- [課題]: 薬物事件の判決と依存症からの回復を扱った以下の文章を、一字一句変えずに全文書き写してください。

____ 文書抜粋

結果は、懲役2年、執行猶予4年が言い渡されました。

しかし、この高知さんって人は、類まれなる正直さを持っているよなぁ・・・
と、今回の一連の報道を見ていて思いました。
なんとなく「この人なら回復できそうな気がする」と思います。

というのもですね、現在薬物の通院治療を受けているそうで、
その効果が大きいのかもしれませんが、
裁判中に10代からの薬物使用を告白したのには、まず驚きました。

だって、わざわざ自分が不利になるような証言を、
裁判ですることもないじゃないですか。
黙っていれば、わからないことなんですから。

でもですね、回復を目指そう!と決意し、そのプログラムにのったなら、
有利不利といった「人がどう評価するか?」
ということは問題じゃなくなるんですよね。

大切なのは「自分で自分を嫌いにならないかどうか?」
「自分が自分を見捨てたくなるような行動はしない」
ということなんですよね。
だから高知さんは、自分の卑怯さで自分を嫌いにならないように、
全てを告白したんだと思います。

それとですね、高知さんは初公判で薬物を断ち切れるか聞かれて
「正直、不安です」と答えています。
この言葉は、私たち支援者からみたら、大きな希望ですね。
これを聞いただけでも「この人、回復できるかも!」と思いますね。

「もう絶対やりません。大丈夫です、信じて下さい!」
と強い決意を示す人は、大抵またやります。
依存症と言う病気を、意思の力で克服できると、
なめてかかっている訳ですから。

よく例え話で話すのですが、
もし糖尿病だったら「意志の力で血糖値を下げてみせる!」

________
____ 提供データ

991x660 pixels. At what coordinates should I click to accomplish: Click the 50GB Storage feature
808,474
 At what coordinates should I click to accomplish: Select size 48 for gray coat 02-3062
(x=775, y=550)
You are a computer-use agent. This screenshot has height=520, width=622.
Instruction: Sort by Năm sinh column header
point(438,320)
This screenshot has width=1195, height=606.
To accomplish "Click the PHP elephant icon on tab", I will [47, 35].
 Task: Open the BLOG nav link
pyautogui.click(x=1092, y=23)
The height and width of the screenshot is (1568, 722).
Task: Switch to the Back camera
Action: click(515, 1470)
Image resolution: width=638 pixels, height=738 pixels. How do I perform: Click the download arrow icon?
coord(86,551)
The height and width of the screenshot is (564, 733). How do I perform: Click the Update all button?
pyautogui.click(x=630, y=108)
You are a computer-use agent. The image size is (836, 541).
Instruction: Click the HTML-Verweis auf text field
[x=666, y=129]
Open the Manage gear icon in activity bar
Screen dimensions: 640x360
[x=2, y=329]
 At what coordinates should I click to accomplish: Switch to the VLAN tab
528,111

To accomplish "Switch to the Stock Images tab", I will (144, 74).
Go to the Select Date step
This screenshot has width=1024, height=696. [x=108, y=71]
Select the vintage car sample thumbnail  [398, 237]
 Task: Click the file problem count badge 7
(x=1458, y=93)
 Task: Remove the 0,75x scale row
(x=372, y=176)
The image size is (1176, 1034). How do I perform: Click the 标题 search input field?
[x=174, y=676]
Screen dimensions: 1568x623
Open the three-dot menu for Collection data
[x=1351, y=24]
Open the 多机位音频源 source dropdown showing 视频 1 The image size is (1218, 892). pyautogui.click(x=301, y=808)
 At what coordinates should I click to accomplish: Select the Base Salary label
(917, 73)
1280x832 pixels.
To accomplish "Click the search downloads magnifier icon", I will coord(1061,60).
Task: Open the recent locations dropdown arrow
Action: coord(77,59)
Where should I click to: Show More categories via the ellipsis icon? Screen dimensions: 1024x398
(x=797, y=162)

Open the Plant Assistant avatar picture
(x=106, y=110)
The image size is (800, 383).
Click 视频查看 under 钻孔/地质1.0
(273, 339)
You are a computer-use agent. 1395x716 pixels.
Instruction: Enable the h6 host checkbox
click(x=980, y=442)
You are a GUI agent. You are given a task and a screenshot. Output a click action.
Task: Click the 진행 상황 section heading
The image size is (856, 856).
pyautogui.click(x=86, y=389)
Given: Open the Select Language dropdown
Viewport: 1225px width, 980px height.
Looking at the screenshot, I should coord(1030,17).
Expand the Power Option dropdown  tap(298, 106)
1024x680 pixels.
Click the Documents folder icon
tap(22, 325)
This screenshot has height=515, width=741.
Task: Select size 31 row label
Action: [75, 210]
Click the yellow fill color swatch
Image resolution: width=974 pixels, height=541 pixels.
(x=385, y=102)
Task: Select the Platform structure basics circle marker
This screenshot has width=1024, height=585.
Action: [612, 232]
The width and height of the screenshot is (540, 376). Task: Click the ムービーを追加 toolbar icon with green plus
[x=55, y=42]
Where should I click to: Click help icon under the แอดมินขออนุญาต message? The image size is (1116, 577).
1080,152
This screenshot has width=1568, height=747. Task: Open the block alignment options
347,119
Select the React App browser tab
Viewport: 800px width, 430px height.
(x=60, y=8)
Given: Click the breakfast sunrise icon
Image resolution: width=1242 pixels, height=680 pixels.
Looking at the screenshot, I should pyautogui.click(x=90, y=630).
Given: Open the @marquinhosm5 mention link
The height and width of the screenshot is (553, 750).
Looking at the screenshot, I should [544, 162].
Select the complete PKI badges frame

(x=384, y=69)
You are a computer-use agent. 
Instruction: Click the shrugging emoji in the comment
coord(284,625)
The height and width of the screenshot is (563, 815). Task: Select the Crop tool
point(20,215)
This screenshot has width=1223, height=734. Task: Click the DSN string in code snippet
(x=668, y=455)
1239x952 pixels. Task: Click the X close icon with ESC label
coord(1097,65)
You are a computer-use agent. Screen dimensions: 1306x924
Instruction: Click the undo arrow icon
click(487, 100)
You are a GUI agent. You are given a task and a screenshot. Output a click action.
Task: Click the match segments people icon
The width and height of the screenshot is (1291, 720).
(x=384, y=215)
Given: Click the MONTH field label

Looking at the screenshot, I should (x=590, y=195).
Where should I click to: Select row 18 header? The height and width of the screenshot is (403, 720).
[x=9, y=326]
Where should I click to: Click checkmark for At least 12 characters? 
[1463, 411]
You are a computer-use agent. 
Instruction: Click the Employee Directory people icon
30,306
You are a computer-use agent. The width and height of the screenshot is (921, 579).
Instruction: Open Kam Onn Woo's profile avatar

________

- [解答例]:
結果は、懲役2年、執行猶予4年が言い渡されました。

しかし、この高知さんって人は、類まれなる正直さを持っているよなぁ・・・
と、今回の一連の報道を見ていて思いました。
なんとなく「この人なら回復できそうな気がする」と思います。

というのもですね、現在薬物の通院治療を受けているそうで、
その効果が大きいのかもしれませんが、
裁判中に10代からの薬物使用を告白したのには、まず驚きました。

だって、わざわざ自分が不利になるような証言を、
裁判ですることもないじゃないですか。
黙っていれば、わからないことなんですから。

でもですね、回復を目指そう!と決意し、そのプログラムにのったなら、
有利不利といった「人がどう評価するか?」
ということは問題じゃなくなるんですよね。

大切なのは「自分で自分を嫌いにならないかどうか?」
「自分が自分を見捨てたくなるような行動はしない」
ということなんですよね。
だから高知さんは、自分の卑怯さで自分を嫌いにならないように、
全てを告白したんだと思います。

それとですね、高知さんは初公判で薬物を断ち切れるか聞かれて
「正直、不安です」と答えています。
この言葉は、私たち支援者からみたら、大きな希望ですね。
これを聞いただけでも「この人、回復できるかも!」と思いますね。

「もう絶対やりません。大丈夫です、信じて下さい!」
と強い決意を示す人は、大抵またやります。
依存症と言う病気を、意思の力で克服できると、
なめてかかっている訳ですから。

よく例え話で話すのですが、
もし糖尿病だったら「意志の力で血糖値を下げてみせる!」